To collect data for the description of Modern Hebrew spirantization in verbal paradigms, an experimental rating task was conducted. Its goal was to examine speakers’ acceptance of variation in both alternating and exceptional segments in Modern Hebrew spirantization, where stops and fricatives alternate, with the latter occurring in post-vocalic contexts and the former occurring elsewhere. The results establish that variation is at least somewhat acceptable in both alternating and exceptional segments, and is significantly more acceptable in alternating segments than in exceptional ones. Moreover, speakers showed a preference for the expected forms of both types of segments (i.e. the non-alternating form in exceptions, and post-vocalic fricatives or word-initial and post-consonantal stops in alternating segments).

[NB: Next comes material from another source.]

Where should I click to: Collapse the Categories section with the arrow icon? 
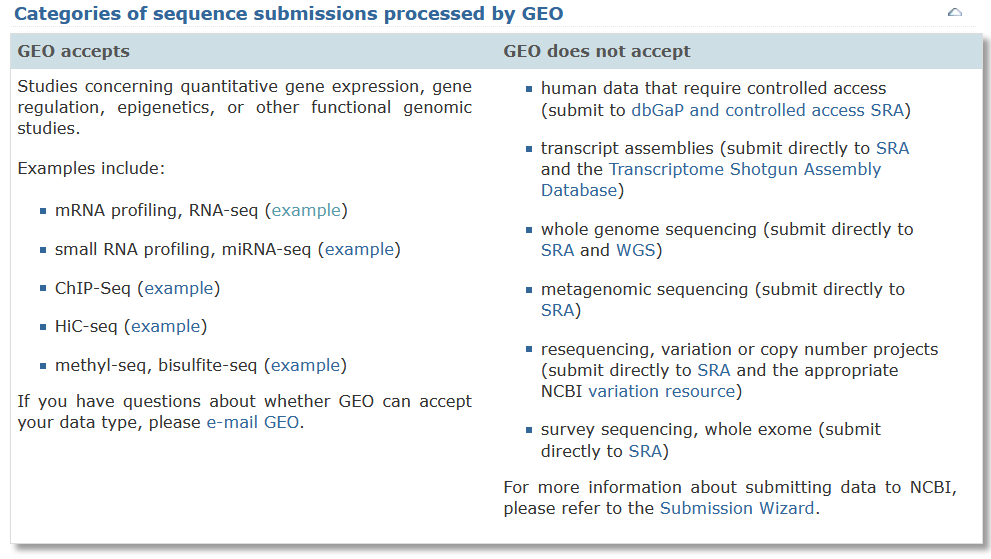point(954,14)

Importantly, the results also show that variation in both types of segments is gradient.
To account for alternation, exceptionality, and variation in relation to a single phonological process, I propose a model combining the set-indexation approach for exceptionality (Pater 2000) with stochastic OT and the Gradual Learning Algorithm for gradience in variation (Boersma 1998; Boersma & Hayes 2001; Hayes & Londe 2006; Hayes & MacEachern 1998; Zuraw 2000). I call this the ‘combined model’. I show that neither approach is able to account for both sources of non-conformity on its own; set-indexation allows only for categorical distinctions between alternation and exceptionality, whereas ranking distributions in stochastic OT limit the possible range of constraint interactions to account only for variation.
Looking forward, implementing the acquisition of these patterns in current models of the learning algorithms results in a paradox. In particular, set-indexation and stochastic constraint rankings both presuppose that the mechanism they do not account for is established by a different mechanism – set-indexation is only implemented once variation and speech errors have been ruled out as the cause for non-alternation, whereas in order to provide the stochastic constraint rankings accounting for acceptability of variation in all tokens, set-indexation must have already been implemented. This study therefore opens new avenues for research directions involving learning algorithms, which are open to future refinement in handling patterns of non-conformity.